Magnum IO for Cloud-Native Supercomputing Architecture features new and improved capabilities to mitigate the negative impact on end-user’s performance running in a multitenant environment. It delivers deterministic levels of performance, as if their application is the only one running on the network.  

Third generation of NVIDIA SHARP

Scalable Hierarchical Aggregation and Reduction Protocol (SHARP) technology improves the performance of MPI operations by offloading collective operations from the host CPU to the switch network by eliminating the need to send data multiple times between endpoints. This approach decreases the amount of data traversing the network as aggregation nodes are reached, and dramatically reduces the MPI operations time.

Implementing collective communication algorithms in the network also has additional benefits, such as freeing up valuable CPU resources for computation rather than using them to process communication.

A block diagram of the architecture of  NVIDIA SHARP, show multiple connection paths for devices.
Figure.1 Block diagram of NVIDIA SHARP aggregation architecture.

The recently announced NVIDIA Quantum-2 InfiniBand switch provides virtually unlimited scalability for large data aggregation through the network. With support for unlimited small message reductions and multiple large message reductions flows per switch, multiple tenants running applications across a shared system can now leverage the full benefits of SHARP.   

Watch the In-Network Computing with NVIDIA SHARP Video.

(Entries drawn from a collection)
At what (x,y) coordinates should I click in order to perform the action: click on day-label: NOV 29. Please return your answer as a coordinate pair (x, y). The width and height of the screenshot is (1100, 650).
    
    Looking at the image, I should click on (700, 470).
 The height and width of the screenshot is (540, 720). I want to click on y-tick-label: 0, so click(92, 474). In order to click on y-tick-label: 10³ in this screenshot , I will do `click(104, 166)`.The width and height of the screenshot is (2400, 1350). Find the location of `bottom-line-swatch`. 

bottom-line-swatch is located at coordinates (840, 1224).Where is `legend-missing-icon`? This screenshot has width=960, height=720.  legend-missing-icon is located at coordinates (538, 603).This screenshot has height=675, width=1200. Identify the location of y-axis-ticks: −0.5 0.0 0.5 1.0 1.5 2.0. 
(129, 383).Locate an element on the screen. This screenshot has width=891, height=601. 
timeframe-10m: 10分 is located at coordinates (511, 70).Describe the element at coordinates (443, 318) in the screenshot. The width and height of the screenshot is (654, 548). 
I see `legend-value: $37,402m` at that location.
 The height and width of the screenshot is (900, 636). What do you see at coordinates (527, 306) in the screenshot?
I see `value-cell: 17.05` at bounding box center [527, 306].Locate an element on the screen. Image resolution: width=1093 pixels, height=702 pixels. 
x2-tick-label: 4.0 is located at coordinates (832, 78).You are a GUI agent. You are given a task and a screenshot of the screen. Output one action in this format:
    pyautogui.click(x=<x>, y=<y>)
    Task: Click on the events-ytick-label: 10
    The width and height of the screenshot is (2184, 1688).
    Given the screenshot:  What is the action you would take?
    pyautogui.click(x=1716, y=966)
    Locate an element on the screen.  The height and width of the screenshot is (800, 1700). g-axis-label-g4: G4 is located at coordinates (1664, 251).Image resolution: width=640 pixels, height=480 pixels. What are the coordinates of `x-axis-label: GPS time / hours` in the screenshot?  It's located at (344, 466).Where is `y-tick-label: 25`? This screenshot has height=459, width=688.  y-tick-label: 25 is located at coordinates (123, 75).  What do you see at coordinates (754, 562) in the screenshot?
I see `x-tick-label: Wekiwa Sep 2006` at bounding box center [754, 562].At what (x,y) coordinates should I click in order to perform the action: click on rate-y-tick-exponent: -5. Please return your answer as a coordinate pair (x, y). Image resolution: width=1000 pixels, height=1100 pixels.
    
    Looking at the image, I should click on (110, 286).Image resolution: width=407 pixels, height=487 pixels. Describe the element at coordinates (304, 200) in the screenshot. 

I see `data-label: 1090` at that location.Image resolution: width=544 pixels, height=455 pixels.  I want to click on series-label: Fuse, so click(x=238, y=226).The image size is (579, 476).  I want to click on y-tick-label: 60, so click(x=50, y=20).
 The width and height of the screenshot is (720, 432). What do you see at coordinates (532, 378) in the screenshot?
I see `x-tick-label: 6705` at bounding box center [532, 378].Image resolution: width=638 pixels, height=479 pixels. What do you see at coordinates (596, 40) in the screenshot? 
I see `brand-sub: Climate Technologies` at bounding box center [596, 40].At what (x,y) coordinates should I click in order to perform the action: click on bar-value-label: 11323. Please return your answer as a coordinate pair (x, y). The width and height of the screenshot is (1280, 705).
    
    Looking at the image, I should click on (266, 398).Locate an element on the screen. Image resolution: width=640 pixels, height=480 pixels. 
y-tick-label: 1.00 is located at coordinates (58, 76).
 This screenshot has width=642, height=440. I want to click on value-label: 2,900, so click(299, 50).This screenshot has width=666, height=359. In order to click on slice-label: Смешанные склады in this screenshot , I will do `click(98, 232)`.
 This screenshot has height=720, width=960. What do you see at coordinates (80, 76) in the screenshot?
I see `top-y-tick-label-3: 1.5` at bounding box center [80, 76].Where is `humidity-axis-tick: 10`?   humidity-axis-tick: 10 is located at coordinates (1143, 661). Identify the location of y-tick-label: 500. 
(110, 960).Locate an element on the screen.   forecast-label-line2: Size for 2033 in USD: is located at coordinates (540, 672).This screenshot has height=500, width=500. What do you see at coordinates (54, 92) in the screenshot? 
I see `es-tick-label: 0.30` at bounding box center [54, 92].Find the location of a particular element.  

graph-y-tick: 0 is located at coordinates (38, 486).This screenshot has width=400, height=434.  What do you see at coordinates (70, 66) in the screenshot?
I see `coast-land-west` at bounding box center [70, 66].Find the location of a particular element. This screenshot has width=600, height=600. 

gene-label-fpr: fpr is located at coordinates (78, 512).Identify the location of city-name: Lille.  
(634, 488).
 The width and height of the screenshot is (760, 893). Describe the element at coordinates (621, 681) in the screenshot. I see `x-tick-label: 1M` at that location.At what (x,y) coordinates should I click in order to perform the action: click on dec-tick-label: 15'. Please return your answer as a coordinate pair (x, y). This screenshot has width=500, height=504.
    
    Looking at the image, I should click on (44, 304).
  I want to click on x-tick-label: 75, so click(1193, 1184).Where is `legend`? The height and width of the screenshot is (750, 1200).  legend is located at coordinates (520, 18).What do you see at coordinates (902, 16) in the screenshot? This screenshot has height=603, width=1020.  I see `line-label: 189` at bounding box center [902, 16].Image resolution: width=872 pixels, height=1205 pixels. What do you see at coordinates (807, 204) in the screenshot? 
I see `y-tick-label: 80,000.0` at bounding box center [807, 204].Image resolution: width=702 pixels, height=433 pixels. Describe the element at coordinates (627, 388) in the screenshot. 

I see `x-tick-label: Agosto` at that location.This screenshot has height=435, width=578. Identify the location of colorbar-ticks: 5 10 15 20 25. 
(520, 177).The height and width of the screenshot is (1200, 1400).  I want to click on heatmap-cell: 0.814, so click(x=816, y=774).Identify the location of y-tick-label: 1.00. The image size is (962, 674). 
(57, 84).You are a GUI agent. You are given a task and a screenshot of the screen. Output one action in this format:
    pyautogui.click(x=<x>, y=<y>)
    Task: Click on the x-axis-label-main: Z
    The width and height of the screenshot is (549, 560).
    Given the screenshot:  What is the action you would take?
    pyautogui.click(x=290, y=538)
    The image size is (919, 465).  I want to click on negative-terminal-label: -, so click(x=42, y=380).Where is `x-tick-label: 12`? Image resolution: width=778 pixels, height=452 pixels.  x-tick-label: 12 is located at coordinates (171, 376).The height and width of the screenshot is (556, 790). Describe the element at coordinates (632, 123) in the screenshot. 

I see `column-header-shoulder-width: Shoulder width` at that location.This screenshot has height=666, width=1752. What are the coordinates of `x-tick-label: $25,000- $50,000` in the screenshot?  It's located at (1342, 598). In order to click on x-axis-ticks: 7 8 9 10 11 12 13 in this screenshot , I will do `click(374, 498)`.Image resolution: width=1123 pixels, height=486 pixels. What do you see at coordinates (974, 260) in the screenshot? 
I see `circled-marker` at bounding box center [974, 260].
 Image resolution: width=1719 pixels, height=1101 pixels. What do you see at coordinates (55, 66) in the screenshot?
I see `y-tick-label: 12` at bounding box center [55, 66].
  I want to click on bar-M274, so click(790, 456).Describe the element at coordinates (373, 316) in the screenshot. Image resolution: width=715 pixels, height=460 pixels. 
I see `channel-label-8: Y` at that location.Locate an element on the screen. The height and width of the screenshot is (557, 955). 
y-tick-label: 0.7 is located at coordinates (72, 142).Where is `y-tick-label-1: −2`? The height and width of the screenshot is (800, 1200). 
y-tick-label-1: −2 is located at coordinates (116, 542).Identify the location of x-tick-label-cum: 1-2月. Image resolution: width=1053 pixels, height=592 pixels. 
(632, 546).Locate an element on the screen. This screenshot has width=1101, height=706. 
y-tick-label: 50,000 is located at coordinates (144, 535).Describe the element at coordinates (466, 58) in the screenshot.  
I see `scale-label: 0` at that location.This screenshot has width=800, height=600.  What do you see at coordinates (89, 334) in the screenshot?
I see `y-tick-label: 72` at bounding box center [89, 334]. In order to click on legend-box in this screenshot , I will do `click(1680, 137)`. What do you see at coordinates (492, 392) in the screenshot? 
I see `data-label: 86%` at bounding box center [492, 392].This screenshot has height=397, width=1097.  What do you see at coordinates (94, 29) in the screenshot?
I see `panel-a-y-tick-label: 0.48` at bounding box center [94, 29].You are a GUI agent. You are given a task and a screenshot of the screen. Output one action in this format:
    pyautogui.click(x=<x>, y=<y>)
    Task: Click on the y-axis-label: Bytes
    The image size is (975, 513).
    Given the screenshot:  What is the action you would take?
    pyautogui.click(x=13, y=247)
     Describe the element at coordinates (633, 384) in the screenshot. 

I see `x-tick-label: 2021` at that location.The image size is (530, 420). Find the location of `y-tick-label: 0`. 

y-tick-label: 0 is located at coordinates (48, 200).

What the task requires:
According to the passage on Magnum IO and NVIDIA SHARP, what does SHARP offload from the host CPU, and where does it move them?

Exercise solution:
SHARP offloads collective operations from the host CPU to the switch network.